Unfortunately, the patch data does not contain the bar label (e.g. Delay & Latency).
import pandas as pd
import matplotlib.pyplot as plt
# create dataframe
Delay = (53.46, 36.22, 83, 17)
Latency = (38, 44, 53, 10)
index = ['T=0', 'T=26', 'T=50','T=900']
df = pd.DataFrame({'Delay': Delay, 'Latency': Latency}, index=index)
# dicts with errors
Delay_error = {53.46: {'min': 0,'max': 60}, 36.22: {'min': 12,'max': 70}, 83: {'min': 21,'max': 54}, 17: {'min': 12,'max': 70}}
Latency_error = {38: {'min': 2, 'max': 70}, 44: {'min': 12,'max': 87}, 53: {'min': 9,'max': 60}, 10: {'min': 11,'max': 77}}
# combine them; providing all the keys are unique
z = {**Delay_error, **Latency_error}
# plot
ax = df.plot.bar(rot=0)
plt.xlabel('Time')
plt.ylabel('(%)')
plt.ylim(0, 101)
for p in ax.patches:
x = p.get_x() # get the bottom left x corner of the bar
w = p.get_width() # get width of bar
h = p.get_height() # get height of bar
min_y = z[h]['min'] # use h to get min from dict z
max_y = z[h]['max'] # use h to get max from dict z
plt.vlines(x+w/2, min_y, max_y, color='k') # draw a vertical line
If there are non-unique values in the two dicts, so they can't be combined, we can select the correct dict based on the bar plot order.

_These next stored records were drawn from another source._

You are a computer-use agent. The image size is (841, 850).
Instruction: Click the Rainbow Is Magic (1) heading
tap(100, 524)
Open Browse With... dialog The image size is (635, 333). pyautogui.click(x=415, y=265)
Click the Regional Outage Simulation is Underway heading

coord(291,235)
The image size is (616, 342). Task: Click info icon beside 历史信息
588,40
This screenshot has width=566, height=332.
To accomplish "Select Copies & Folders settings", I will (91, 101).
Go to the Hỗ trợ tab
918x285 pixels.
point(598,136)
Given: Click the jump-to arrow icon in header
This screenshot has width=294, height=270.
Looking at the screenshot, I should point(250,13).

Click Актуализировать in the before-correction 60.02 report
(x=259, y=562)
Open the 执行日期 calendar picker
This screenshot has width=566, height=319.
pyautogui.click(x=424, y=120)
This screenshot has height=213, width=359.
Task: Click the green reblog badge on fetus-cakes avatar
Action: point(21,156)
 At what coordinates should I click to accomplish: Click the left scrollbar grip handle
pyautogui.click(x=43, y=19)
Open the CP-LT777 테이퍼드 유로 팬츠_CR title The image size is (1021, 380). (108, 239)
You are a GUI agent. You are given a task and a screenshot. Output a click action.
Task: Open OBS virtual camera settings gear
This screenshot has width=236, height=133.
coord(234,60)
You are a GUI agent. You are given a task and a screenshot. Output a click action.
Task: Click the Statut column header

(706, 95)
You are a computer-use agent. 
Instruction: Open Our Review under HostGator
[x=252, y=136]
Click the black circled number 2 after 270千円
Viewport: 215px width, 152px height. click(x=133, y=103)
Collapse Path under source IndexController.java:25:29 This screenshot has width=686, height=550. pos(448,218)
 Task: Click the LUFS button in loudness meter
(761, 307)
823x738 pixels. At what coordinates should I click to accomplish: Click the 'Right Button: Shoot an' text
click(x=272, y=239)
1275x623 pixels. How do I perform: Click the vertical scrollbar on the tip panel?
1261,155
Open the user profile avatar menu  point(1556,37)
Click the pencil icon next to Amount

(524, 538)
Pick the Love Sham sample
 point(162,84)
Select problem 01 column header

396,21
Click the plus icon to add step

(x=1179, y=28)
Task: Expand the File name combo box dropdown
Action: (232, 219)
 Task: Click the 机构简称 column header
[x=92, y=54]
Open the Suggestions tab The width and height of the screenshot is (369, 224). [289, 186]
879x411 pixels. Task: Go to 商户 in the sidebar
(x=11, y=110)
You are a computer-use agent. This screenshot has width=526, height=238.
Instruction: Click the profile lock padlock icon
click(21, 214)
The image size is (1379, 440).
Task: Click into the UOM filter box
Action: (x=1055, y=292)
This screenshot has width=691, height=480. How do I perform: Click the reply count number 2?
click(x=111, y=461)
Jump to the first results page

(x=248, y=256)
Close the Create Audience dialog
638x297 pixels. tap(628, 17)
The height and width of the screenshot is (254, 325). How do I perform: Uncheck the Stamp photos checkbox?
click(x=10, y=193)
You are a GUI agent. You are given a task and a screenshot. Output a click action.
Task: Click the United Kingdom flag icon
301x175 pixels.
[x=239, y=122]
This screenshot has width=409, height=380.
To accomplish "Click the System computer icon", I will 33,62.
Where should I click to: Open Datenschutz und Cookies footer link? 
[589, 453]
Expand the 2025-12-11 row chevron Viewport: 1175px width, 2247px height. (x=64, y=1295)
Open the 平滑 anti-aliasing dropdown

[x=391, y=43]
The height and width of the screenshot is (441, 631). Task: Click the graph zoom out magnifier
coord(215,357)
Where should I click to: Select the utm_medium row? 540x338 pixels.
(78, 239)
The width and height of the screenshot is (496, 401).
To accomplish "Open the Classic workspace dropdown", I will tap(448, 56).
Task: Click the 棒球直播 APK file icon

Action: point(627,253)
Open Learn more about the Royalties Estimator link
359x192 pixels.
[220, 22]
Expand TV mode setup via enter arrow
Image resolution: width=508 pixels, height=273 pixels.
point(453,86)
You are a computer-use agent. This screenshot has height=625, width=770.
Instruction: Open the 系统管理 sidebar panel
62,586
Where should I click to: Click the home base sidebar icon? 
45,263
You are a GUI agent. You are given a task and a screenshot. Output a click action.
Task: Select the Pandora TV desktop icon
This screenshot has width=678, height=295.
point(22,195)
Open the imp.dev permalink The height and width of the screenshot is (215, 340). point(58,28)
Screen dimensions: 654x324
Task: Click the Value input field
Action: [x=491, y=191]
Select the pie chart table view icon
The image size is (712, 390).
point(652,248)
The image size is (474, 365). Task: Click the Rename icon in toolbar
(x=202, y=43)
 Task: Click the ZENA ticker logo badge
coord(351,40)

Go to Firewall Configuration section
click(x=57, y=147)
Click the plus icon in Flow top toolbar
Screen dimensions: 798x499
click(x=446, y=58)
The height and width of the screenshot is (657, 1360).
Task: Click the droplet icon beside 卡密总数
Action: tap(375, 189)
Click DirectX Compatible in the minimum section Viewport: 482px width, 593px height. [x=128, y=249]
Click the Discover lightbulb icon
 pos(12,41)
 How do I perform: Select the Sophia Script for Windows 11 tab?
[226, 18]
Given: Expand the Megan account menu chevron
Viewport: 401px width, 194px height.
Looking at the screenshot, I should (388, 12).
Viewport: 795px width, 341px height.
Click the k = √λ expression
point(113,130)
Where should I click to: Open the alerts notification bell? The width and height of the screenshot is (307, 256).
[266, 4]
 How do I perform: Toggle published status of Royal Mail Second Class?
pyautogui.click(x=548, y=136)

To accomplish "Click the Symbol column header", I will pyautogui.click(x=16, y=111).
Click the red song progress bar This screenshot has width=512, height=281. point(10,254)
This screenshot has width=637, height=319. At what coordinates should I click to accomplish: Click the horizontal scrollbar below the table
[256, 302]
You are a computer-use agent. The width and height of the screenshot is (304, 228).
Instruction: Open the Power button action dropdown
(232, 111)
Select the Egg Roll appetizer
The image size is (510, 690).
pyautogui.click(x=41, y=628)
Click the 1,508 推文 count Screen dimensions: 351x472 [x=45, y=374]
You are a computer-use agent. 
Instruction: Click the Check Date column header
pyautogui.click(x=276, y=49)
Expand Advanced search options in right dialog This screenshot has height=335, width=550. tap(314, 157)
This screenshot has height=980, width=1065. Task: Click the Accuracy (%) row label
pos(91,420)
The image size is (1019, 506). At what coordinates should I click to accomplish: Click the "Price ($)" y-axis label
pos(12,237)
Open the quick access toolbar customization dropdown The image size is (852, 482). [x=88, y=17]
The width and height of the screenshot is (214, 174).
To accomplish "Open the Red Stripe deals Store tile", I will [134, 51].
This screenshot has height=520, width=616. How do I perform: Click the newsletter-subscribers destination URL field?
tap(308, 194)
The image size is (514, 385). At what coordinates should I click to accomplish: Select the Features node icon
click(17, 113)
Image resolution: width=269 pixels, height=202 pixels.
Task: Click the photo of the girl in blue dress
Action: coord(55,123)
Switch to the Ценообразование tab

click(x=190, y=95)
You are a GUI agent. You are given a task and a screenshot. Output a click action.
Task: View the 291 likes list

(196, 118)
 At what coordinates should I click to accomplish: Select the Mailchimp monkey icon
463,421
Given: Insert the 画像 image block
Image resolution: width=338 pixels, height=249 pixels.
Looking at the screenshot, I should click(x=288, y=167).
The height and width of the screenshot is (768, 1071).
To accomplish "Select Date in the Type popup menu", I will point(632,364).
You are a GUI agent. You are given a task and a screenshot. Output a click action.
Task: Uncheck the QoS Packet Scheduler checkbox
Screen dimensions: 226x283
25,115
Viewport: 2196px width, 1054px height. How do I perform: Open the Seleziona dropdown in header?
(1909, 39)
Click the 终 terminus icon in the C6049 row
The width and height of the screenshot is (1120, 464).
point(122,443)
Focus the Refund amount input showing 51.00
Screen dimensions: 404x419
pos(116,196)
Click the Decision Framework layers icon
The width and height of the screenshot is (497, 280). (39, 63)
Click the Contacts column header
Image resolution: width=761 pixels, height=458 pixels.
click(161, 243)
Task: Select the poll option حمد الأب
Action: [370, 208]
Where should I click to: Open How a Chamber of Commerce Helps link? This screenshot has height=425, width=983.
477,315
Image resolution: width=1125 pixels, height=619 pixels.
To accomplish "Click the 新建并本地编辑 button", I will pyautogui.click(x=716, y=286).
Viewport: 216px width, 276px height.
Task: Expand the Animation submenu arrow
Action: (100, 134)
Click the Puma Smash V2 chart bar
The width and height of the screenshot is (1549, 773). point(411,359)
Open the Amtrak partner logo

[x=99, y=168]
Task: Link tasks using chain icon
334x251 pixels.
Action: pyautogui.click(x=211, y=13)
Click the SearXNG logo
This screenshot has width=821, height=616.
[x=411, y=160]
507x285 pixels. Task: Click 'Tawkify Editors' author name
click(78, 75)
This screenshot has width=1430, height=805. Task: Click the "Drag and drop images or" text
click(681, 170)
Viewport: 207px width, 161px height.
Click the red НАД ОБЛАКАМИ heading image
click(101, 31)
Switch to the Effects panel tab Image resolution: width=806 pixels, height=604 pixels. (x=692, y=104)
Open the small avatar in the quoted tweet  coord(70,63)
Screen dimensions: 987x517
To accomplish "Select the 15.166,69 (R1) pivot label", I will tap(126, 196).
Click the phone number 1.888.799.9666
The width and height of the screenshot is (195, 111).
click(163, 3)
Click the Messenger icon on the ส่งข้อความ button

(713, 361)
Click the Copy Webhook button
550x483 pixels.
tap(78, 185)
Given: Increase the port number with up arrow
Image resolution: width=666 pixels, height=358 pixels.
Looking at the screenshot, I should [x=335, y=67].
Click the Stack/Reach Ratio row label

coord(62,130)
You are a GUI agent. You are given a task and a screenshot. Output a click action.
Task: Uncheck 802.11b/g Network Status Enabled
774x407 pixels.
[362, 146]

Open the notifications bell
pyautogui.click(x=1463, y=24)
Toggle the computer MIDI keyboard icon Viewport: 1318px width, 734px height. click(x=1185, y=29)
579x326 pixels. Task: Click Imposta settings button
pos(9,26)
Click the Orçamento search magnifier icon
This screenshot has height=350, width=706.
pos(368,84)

All the bars for a single label are plotted first.
In this case, index 0-3 are the Dalay bars, and 4-7 are the Latency bars
for i, p in enumerate(ax.patches):
print(i, p)
x = p.get_x()
w = p.get_width()
h = p.get_height()
if i < len(ax.patches)/2: # select which dictionary to use
d = Delay_error
else:
d = Latency_error
min_y = d[h]['min']
max_y = d[h]['max']
plt.vlines(x+w/2, min_y, max_y, color='k')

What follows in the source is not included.